Abstract
242305
Introduction: The vestibular system plays a key role in postural stability as it acts to orient one's head position and movements in space. Impaired postural stability is a well-documented symptom of Parkinson's disease (PD). Evidence of vestibular dysfunction has been noted in PD and may play a role in the impaired postural stability and poor balance seen in this population. The loss of dopaminergic neurons is also a hallmark sign of PD. However, little is known about the role of dopamine in vestibular dysfunction. Furthermore, it is unknown if dopaminergic medications affect vestibular testing outcomes in PD despite the fact that extra-ocular muscles may be similarly affected by PD as other striatal skeletal muscles. We hypothesized that bradykinesia-dependent measures (i.e., velocity of smooth pursuit) may be altered by dopaminergic medications (i.e., faster velocity while on medications).
Methods: Eight subjects with PD (male; mean age 70.1, SD=4.0 years; mean Hoehn Yahr stage 2.1, SD= 0.4) underwent vestibular testing both on and off their dopaminergic medications. The vestibular testing battery included assessments of vestibulo-ocular reflex (VOR) gain and nystagmus using the video head impulse test (vHIT), sinusoidal harmonic acceleration (SHA), oculomotor (smooth pursuit and saccades), and water caloric testing. Subjects also underwent medication off-state dopamine transporter (DAT) imaging using N-(3-iodopro-2E-enyl)-2beta-carbomethoxy-3beta-(4'-methylphenyl) nortropane (PE2I) positron emission tomography (PET). Results of on and off state vestibular testing were analyzed using one tailed repeated measures t-tests. Significant findings were then used as outcome variables in a mixed linear model with distribution volume ratios (DVR) of striatal binding generated using PE2I PET imaging.
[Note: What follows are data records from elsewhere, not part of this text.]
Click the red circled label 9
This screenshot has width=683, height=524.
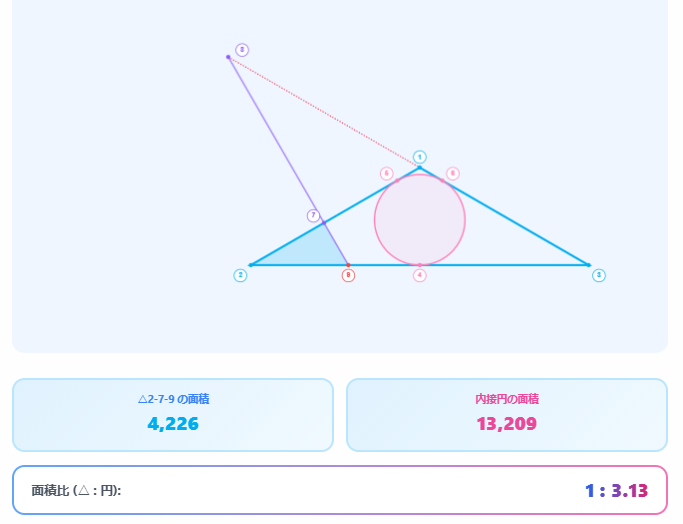(x=348, y=275)
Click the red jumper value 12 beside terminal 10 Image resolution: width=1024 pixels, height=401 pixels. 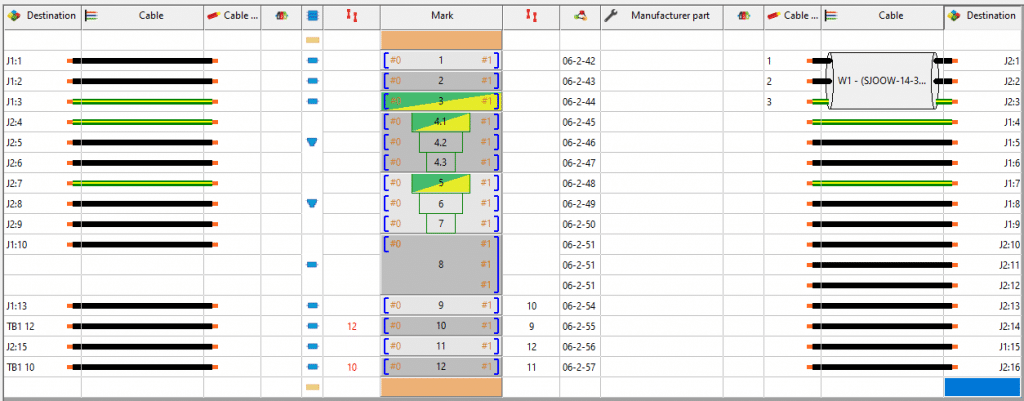pos(351,326)
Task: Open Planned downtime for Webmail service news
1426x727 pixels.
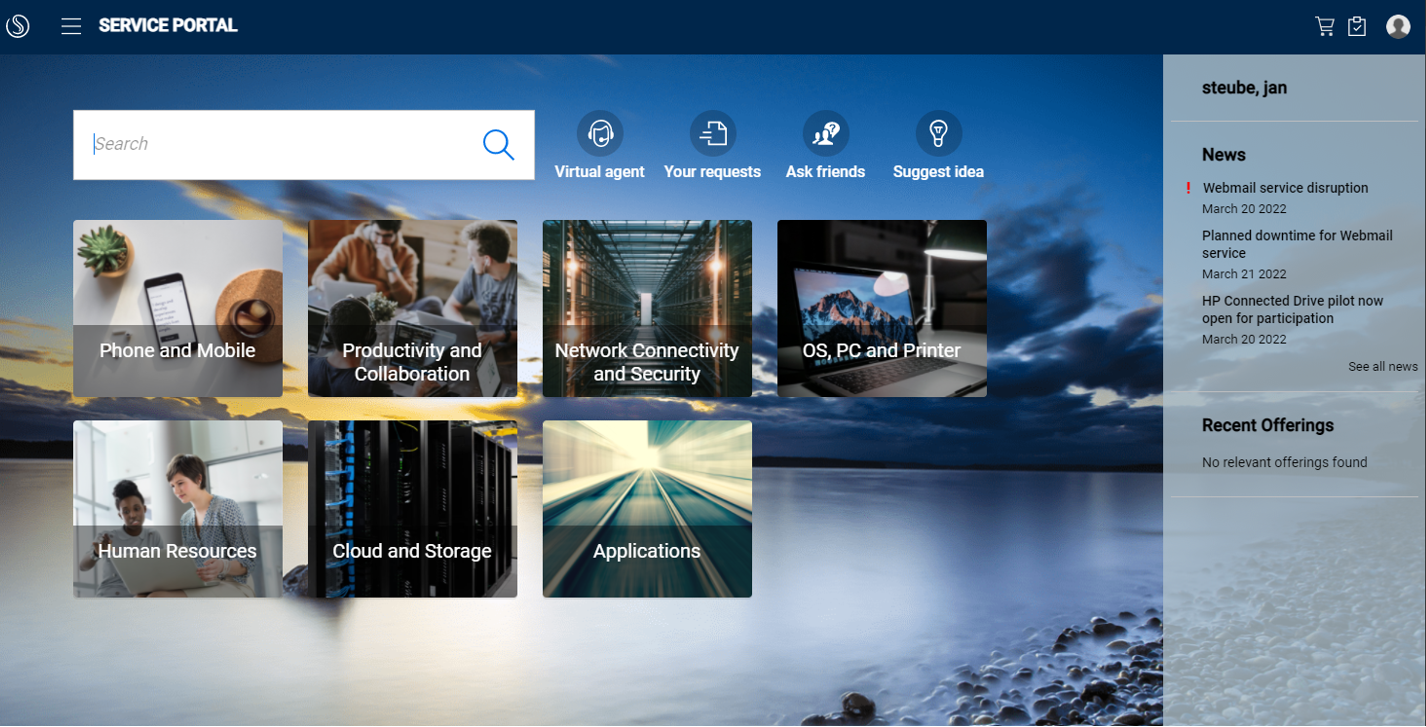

Results: Analysis revealed a significant difference between medication on state and off state VOR gain of the right eye during the 0.1 Hz smooth pursuit test (P< 0.05, Holm-Bonferroni corrected). No other significant differences were found. During medication off-state caloric testing, two participants demonstrated vestibular dysfunction whereas only one participant showed signs of vestibular dysfunction while on dopaminergic medications. Linear mixed modeling revealed a significant association between right eye VOR gain and medication state when adding baseline PE2I DVR of the left putamen into the interaction model (p<0.001, Bonferroni corrected).
Conclusions: VOR for the right eye during smooth pursuit at 0.1 Hz showed a decrease in gain from off to on dopaminergic states that was associated with increased PE2I binding in the left putamen. These findings suggest that velocity-dependent components of the VOR may partially be dopamine medication-responsive. Dopaminergic losses in the putamen may have contralateral implications on vestibular function. These findings demonstrate that dopaminergic medication state may only partially impact the outcome of vestibular testing while not changing the overall interpretation of the vestibular test. It is possible that aspects of vestibular dysfunction in PD may be differentially diagnosed due to dopaminergic supplementation. Further testing with a larger sample is necessary to elucidate the relationship between dopaminergic medication state and vestibular function.